In this study, the authors tested the antimicrobial resistance profile of the isolates against commonly prescribed agents to highlight their up-to-date profile. Medically important bacteria are continuing posing a growing concern worldwide interim of their management choice. The wide spread use of drugs, especially over/inappropriate/use of antibiotics, unavailability of periodically updated guideline regarding the selection of drugs, and lack of routine microbiological technique to test the antimicrobial susceptibility profile of common agents share their great parts for antimicrobial resistance [11, 12, 14]. In the present study, the majority of gram-positive isolates showed resistance against most of the antibiotics tested. Comparable findings were reported on a study done in Jimma, in which >80% resistance was indicated among gram positives [31]. Some 25% of S. aureus isolates were found resistant for cefoxtin which indicates that methicillin-resistant S. aureus (MRSA) is ever increasing from time to time. Among gram-negative isolates, E. coli were found 100% resistant to ampicillin & cotrimoxazole each. This finding is similar with reports from Gondar and Addis Ababa that showed >80% resistance [11, 12].

In this study, more than 75% of the isolates were found multidrug resistant (MDR). This finding is comparable with reports from Hawassa (73.8%) and Nigeria (65.4%) [14, 32]. However, our finding is a bit different from a report by Tesfaye et al. from Ayder Hospital (36.5%) [16]. The resistance among various infectious agents to different antimicrobial drugs has emerged as a cause of public health threat all over the world at a terrifying rate, that really need urgent integrative intervention to curb the problem. Large amounts of antibiotics used for medical therapy, as well as for farm animals resulted in the selection of pathogenic bacteria resistant to multiple drugs (experts opinion).

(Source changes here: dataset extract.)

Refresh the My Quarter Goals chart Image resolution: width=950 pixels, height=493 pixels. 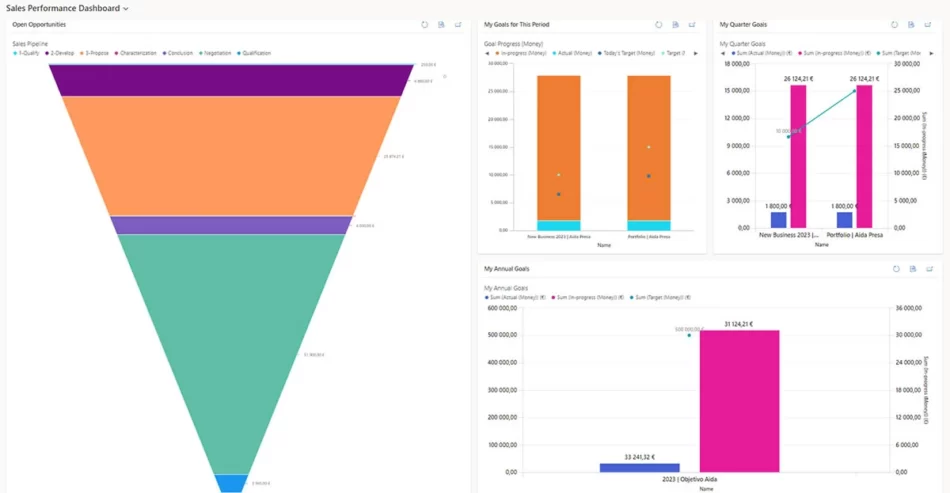(x=896, y=25)

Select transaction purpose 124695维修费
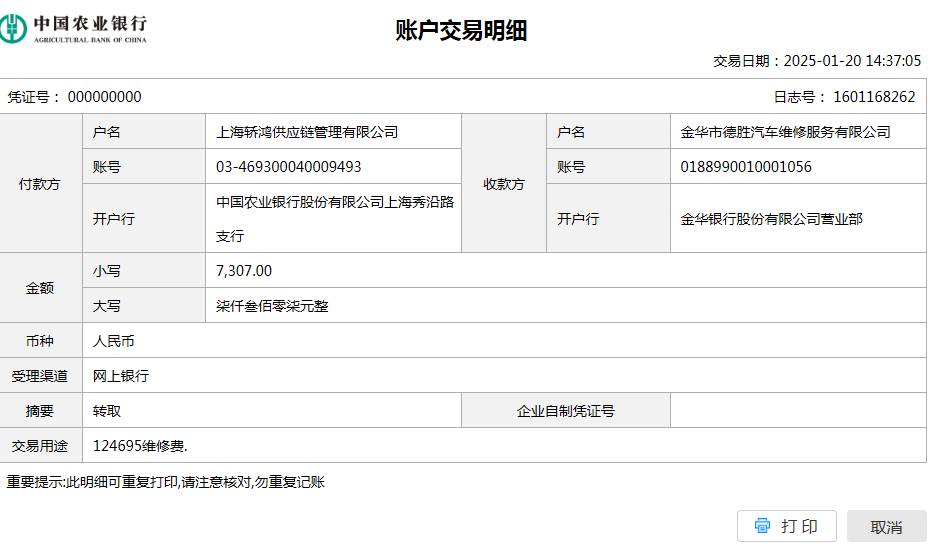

Due to quite limited variables in this study, it was not possible to determine the associated factors that contribute for bacterial isolation and its load from the hospital environment.

5. Conclusions

The present study showed that surfaces and air in the different wards of the studied hospital were found contaminated with different types of bacteria. The bacterial load of surfaces and air were beyond the standard limits. The study also showed that there was an alarmingly high level of antimicrobial resistance for commonly prescribed drugs among isolates. Therefore, interventional strategies to scale up the practice of infection prevention in the hospital should be strengthened. Continuous surveillance and monitoring of the types and susceptibility patterns of nosocomial pathogens have to be periodically practiced. Furthermore, large-scale studies with sound sample size and design should be considered.


CFU:Colony-forming units
CLSI:Clinical Laboratory Standards Institute
FHRH:Felege Hiwot Referral Hospital
ICU:Intensive Care Unit
MDR:Multidrug resistant
NICU:Neonatal Intensive Care Unit
NIs:Nosocomial infections
OT:Operation Theatre
QC:Quality control
SPSS:Statistical Software Package for Social Sciences.

Data Availability

All data generated during this study are included in this manuscript.

Ethical Approval

Ethical clearance was obtained from College of Medicine and Health Sciences Ethical Review Board (IRB), Bahir Dar University. Permission was also granted from FHRH administrative body to collect bacteriological samples after adequate explanation about the purpose and importance of the study.

Conflicts of Interest

The authors declare that they have no conflicts of interest.

Authors’ Contributions

Hailu Getachew, Awoke Derbie, and Daniel Mekonnen were involved in the design, implementation of the study, and preparation of the manuscript. All authors have read and approved the final manuscript.


The authors express our deep appreciation to Bahir Dar University and Felege Hiwot Referral Hospital.